[[ GIVEN ENTRIES open ]]

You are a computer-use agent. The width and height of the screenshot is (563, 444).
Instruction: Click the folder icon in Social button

[[ GIVEN ENTRIES closed ]]
[[ GIVEN ENTRIES open ]]

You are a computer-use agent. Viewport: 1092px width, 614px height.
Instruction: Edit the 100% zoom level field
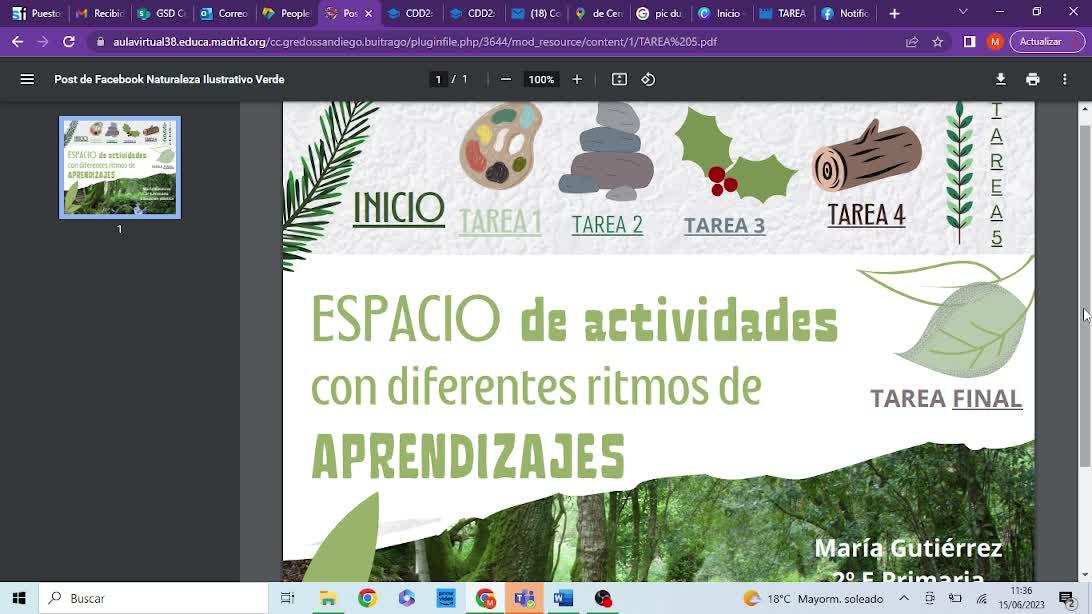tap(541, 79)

[[ GIVEN ENTRIES closed ]]

■ PROBLEM:
Wherever the line holding "You are a computer-use agent. The" falls in the entries above, copy exactly from it through the line holding "Instruction: Click the", inclusive, and add nothing.

■ SOLUTION FOR THIS PROBLEM:
You are a computer-use agent. The width and height of the screenshot is (563, 444).
Instruction: Click the folder icon in Social button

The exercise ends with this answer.